An explosive talent, who is powerful in the air and can shoot with either foot. From close range or distance, Rodallega is a genuine goal threat. He plays with a somewhat childlike exuberance too; you get the sense that he plays the game now as he did when he was a kid.
It’s a trait of his game that is somewhat misleading, however, for underneath the playfulness is a player that holds a deep resolve – and one that likes nothing more than punishing his opponents by hitting the back of the net. It’s an inner resourcefulness that has enabled him to handle the inherent pressures that come with being a top-flight striker.
“It’s my job to score goals, it’s what I am here to do,” claims Hugo. “It’s also one of the things that I live for – it’s a beautiful feeling and one like no other on the football pitch.
“To see the fans celebrating after you have scored is like a revolution – and one that I have caused. It’s something that makes me very happy.
“At this level, scoring goals is a difficult thing to do. People expect strikers to score, it’s simple, and they are right. Of course, with that comes pressure, but that’s something that I have learned to live with.
“If anything that pressure inspires me, because if they expect good things, then it means I am a valuable player – one that can help make a difference in front of goal. You have to find ways of managing that pressure, and use it to your advantage.”
Rodallega has settled well in his new surroundings and as Martin Jol continues to mould his attacking, front-foot team, it looks like he will play a key role having put in man-of-the-match performances against West Ham United and Wigan Athletic already.
If you believe the rumours, he was close to joining Fulham last season too, as part of a deal that would take Andrew Johnson to Rodallega’s former club. While last summer, he was heavily linked to Arsenal, Tottenham Hotspur, Liverpool and Everton before arriving at Craven Cottage.
“Joining Fulham is the biggest challenge of my career,” he says. “There were opportunities elsewhere, but I was excited by the prospect of playing for this club. For me, I really believe that we could challenge for a place in Europe again, and I want to help take the Team to even greater things.
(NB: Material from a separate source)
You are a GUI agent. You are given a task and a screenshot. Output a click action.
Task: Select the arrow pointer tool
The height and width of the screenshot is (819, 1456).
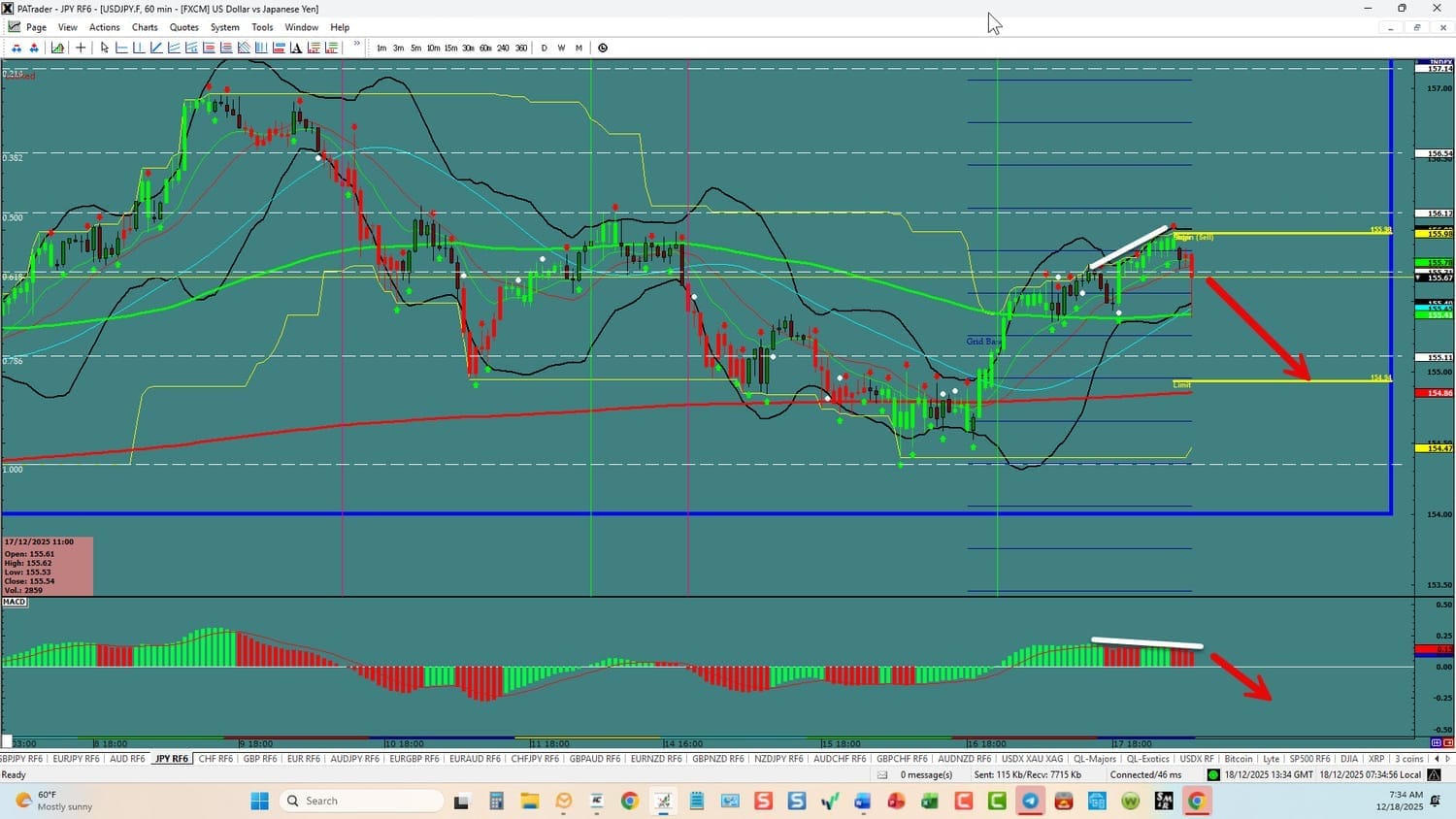tap(105, 48)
“There is a lot of quality in the squad, and if you look at the players that I am competing with for a place in the starting XI – Dimitar Berbatov, Mladen Petrić and Bryan Ruiz – that is quite clear.
“Competition is good, though, I believe it can only improve you as a player. It keeps you on your toes and striving to be the best that you can be. I know the fans were disappointed to see Clint Dempsey and Mousa Dembélé leave, because they were heroes here, but I want to make a similar impact and help them forget about that loss.”
Rodallega has also impressed in the yellow of his country and has almost 50 caps to date – alongside Radamel Falcao of Atletico Madrid and FC Porto pair Jackson Martinez and James Rodriguez, the 27-year-old shares much of the attacking burden as Colombia edge closer to qualifying for the 2014 World Cup in Rio.
While he has made his name in front of goal, in a 1-0 Copa America defeat of the United States in 2007 he required a different set of skills. When goalkeeper Robinson Zapata was dismissed, with all substitutes already used, Rodallega found himself as a stand-in stopper.
“As a kid I always liked to play in goal and I had messed about in training at times, so I put myself forward,” he reflects. “We won as well, and I made two or three good saves too. There’s not many people that can say that they have played up front and in goal for their country. It was a surreal experience.
“I’ve always loved playing for my country, it is a special occasion for a player. As a nation we haven’t qualified for a World Cup since 1998, so of course, we want to be part of the tournament in two years’ time in Brazil.
“The last World Cup to be held in South America was in Argentina in 1978, so there’s a lot of excitement building as another draws closer. We’re in a good position in terms of the qualifying process, so hopefully we can be part of it. We have some very talented players so hopefully this can be our moment.”
Hugo Rodallega is the fifth Colombian to play in England’s top flight and, in scoring his first goal for his new club in September, he became the ninth South American to notch 25 Premier League goals.
It was a strike that ended a run of seven hours and 43 minutes without a goal, but despite his penchant for a colourful celebration, it was one that drew a muted response - for his first for Fulham came at the expense of his former club Wigan.
“It was a sign of respect and I think their fans appreciated that,” clarifies Hugo. “I hope the Fulham supporters understood though, because even though I didn’t celebrate as I normally would it was still a special moment for me.